Braves lose AJ Burnett to Yankees.
I have two reactions to this news:
1. God, I hate those freaking Yankees.
2. God, I love those freaking Yankees.
The Braves came into the off-season intent on adding two relatively top-flight starters. If you stretch the definition of "relatively top-flight starter" to its breaking point, Javier Vazquez probably qualifies as the first. That second starter, it seems, is going to be harder to find.
Frank Wren first struck out on Jake Peavy, understandable considering how intransigent Padres GM Kevin Towers has been in those negotiations. Burnett was at the top of Wren's free agent shopping list and was probably Plan A before Towers decided to shop Peavy.

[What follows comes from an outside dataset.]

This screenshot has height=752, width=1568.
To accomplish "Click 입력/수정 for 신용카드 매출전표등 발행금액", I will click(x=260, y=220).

I hate those freaking Yankees because, while I've never been a salary cap proponent, it's infuriating to watch them swoop in and sign without a second thought a player who would be a massive expenditure for Atlanta. And after signing the best starting pitcher on the market (CC Sabathia), inking the second-best pitcher just seems overkill and...well, unfair. It'll be even more galling if New York signs Derek Lowe, the third-best pitcher available and possibly Plan C for Wren. (I'm hoping for Ben Sheets, though if you think Burnett's a health risk...) If Sheets and Lowe don't work out, Wren will probably turn to Randy Wolf, and no matter how far you stretch the definition of "top-flight starter," Randy Wolf sure as hell doesn't fit.

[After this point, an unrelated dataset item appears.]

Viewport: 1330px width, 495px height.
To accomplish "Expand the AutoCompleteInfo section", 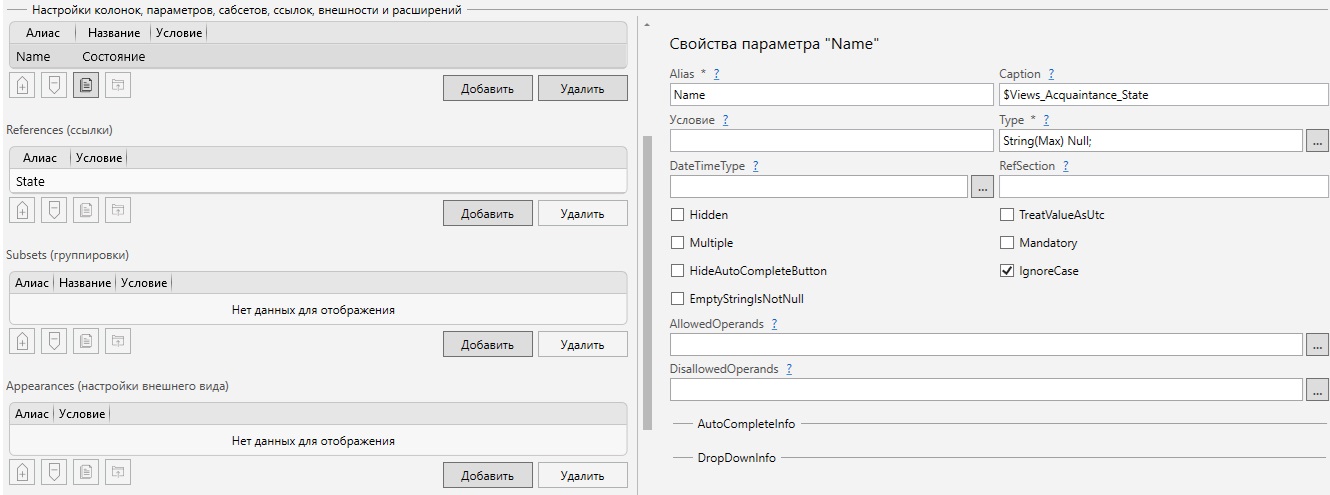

On the other hand, I love those freaking Yankees because I don't know that a team in the Braves' situation needs to throw $80 million and five years (Atlanta's reported best offer) at a 32-year-old pitcher who's thrown 200 innings just three times in his career. (Two of those coming in free agent walk years) $80 million is no big thing for the Yankees; should Burnett tank in New York, it will annoy the various Steinbrenners, but it'll be just that: an annoyance. With overflowing revenue streams pouring into the Bronx from the YES Network and a new Yankee Stadium, the Yankees can throw money around with only perfunctory thoughts given to the possible consequences. Ultimately, that's the difference between the Yankees and a team like the Braves: an AJ Burnett-sized mistake would cripple Atlanta for half a decade. It wouldn't faze the Yankees.
In that respect, the Braves got lucky here. Burnett's fragility is somewhat overstated, but there's no denying that he's a risk. It might be a risk worth taking if the Braves were one pitcher away from contention, but to repeat something I've written before, Atlanta is not Javier Vazquez and AJ Burnett away from competing with the Phillies and Mets. And I don't know that the Braves can count on Burnett being a big part of their next championship team.
According to Braves.com, Atlanta's rotation right now is Vasquez-Jair Jurrjens-Jorge Campillo-Jo Jo Reyes-Charlie Morton, with James Parr hoping to break in to that gang. Considering how bad Reyes and Morton were last year, it's probably not a good idea to rely on both of them. Slotting one veteran pitcher into the rotation behind Vazquez and Jurrjens would move Campillo to the fourth position and let the Parr/Morton/Reyes threesome battle it out in spring training. Wolf's not a particularly good pitcher, but on a one-year contract, there's no real harm bringing him into the fold.